Le cadre institutionnel agit sur la manière dont les dirigeants territoriaux construisent leur itinéraire d’emploi et structure les formes de réponses possibles aux enjeux du management public. Il s’agit dans un premier temps de prendre toute la mesure des effets du système sociopolitique sur la gestion des carrières des hauts fonctionnaires territoriaux, et d’observer la réponse de ceux-ci à ces nouvelles règles. En particulier la transformation de la relation d’emploi qu’elle met au jour entre les dirigeants et l’exécutif des collectivités territoriales, mais aussi les stratégies de carrière en pointant l’individualisation des choix qui en découlent.

Se posent à présent pour eux les questions d’employabilité ou de nomadisme des carrières dans une certaine mesure, alors même que ces concepts semblaient il y a peu réservés aux salariés du privé (Desmarais, Guerrero, 2004).

1. Un cadre institutionnel en mutation

En France, comme dans la majorité des Etats membres de l’Union européenne, la décentralisation des pouvoirs s’est traduite à partir des lois de 1982-83 par des transferts de responsabilité et de moyens du gouvernement central aux organisations infra-nationales. Cette dynamique de décentralisation approfondie par de nouveaux transferts de compétences (Acte II de la décentralisation) a renforcé l’autonomie locale et régionale des collectivités territoriales au plan de la décision et de l’action et a conduit à la modification du statut des fonctionnaires : « la décentralisation n’est pas concevable sans une importante modernisation du statut de la fonction publique territoriale » (Nemery, 2002, p. 59).

1.1. La montée en puissance du rôle des dirigeants territoriaux

Pour mettre en œuvre les services publics locaux relevant de leurs compétences, les collectivités infra-nationales ont renforcé progressivement les capacités administratives locales.
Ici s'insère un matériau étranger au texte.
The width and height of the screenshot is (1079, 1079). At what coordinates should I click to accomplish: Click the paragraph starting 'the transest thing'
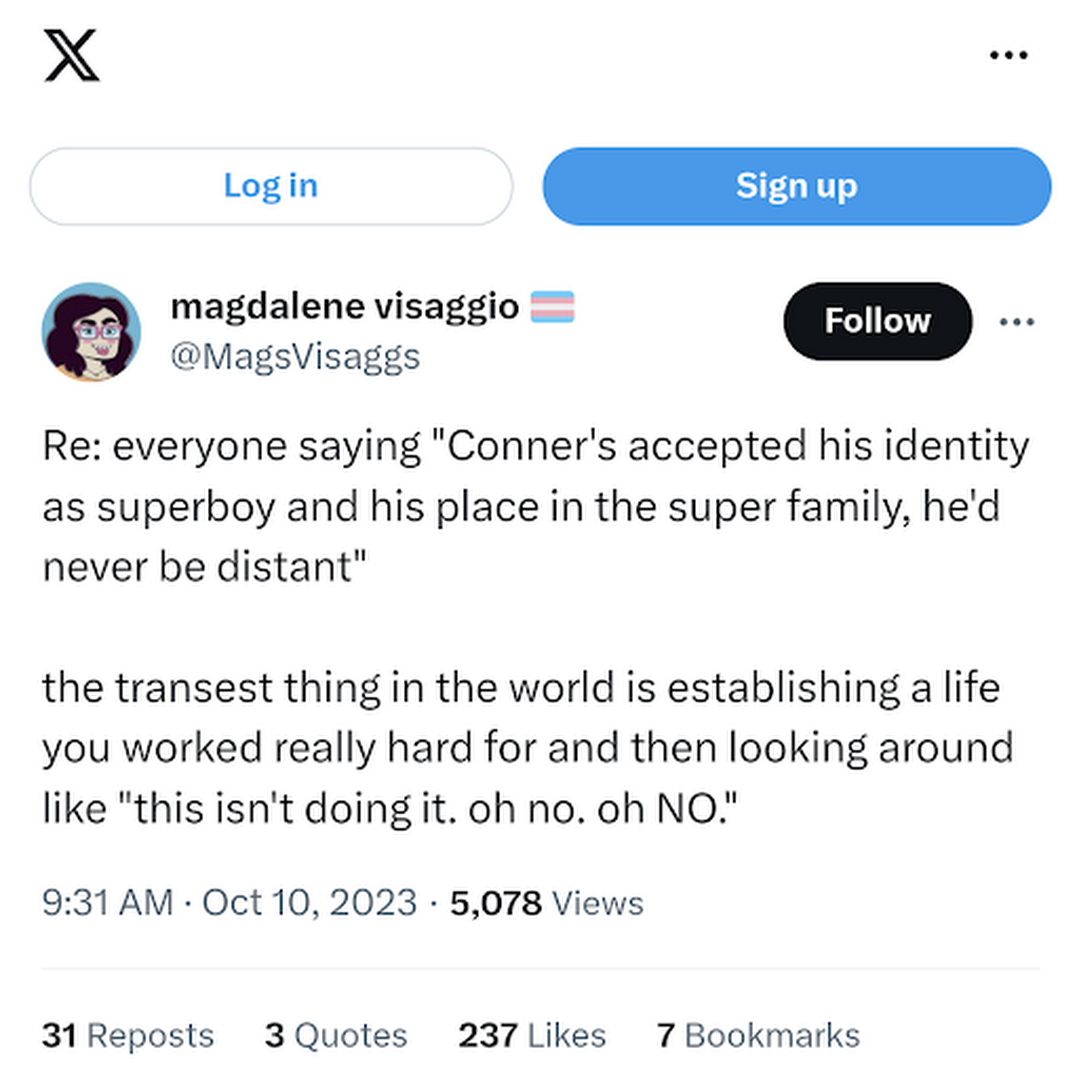pos(528,747)
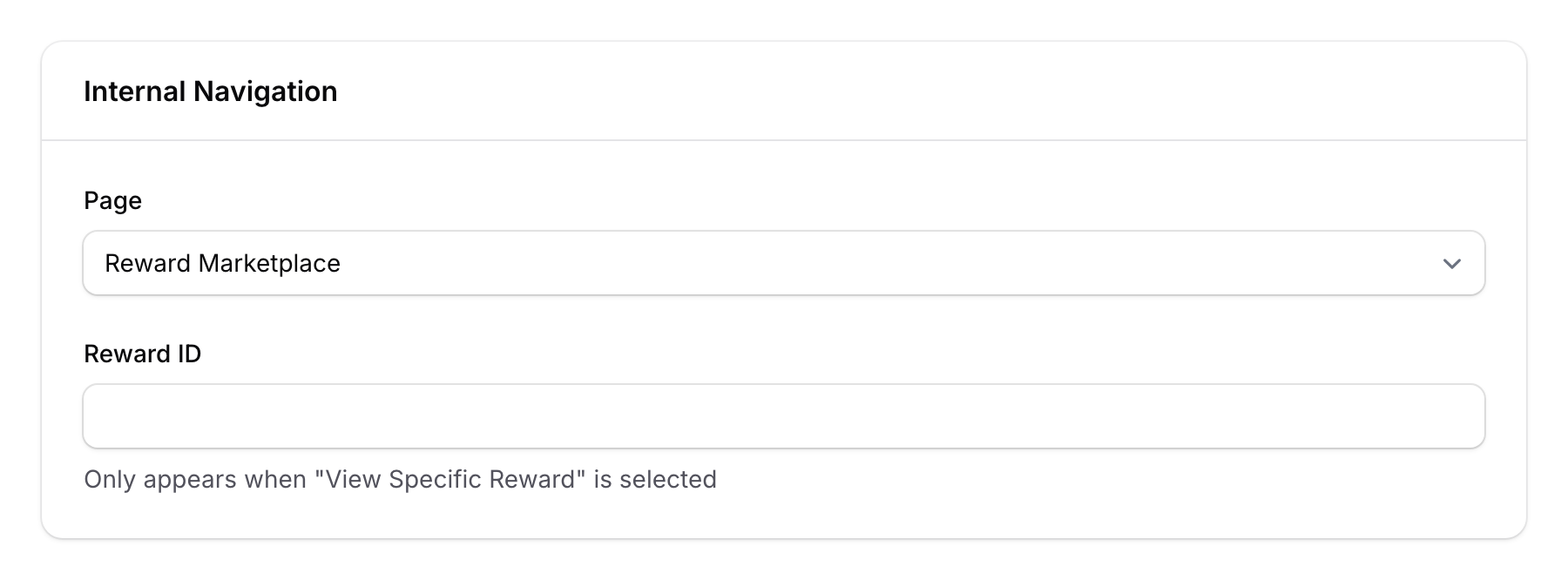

Animées par des exécutifs élus au suffrage universel, les collectivités territoriales ont fait face à la complexité croissante de l’action publique par la professionnalisation de leurs élites administratives. Le poids du secteur public territorial dans l’intervention publique n’a cessé de croître, le portant à près de 55% des dépenses publiques en France1 en 2005. En outre, l’autonomie locale s’accompagne de contrôle a posteriori de la part des autorités de tutelle sur les actes administratifs, budgétaires ou financiers voire d’évaluation de la performance.

Dans la fonction publique territoriale (FPT) plus encore que dans la fonction publique d’Etat, la recomposition entre secteur public et société civile a été profonde et relativement rapide. L’appareil administratif s’est avéré relativement flexible, absorbant la décentralisation, l’Europe, la modernisation des services publics et la transformation de modes de gestion. Les hauts fonctionnaires sont appelés à se transformer en managers et le statut social de ces cadres supérieurs évolue pour accompagner ce changement.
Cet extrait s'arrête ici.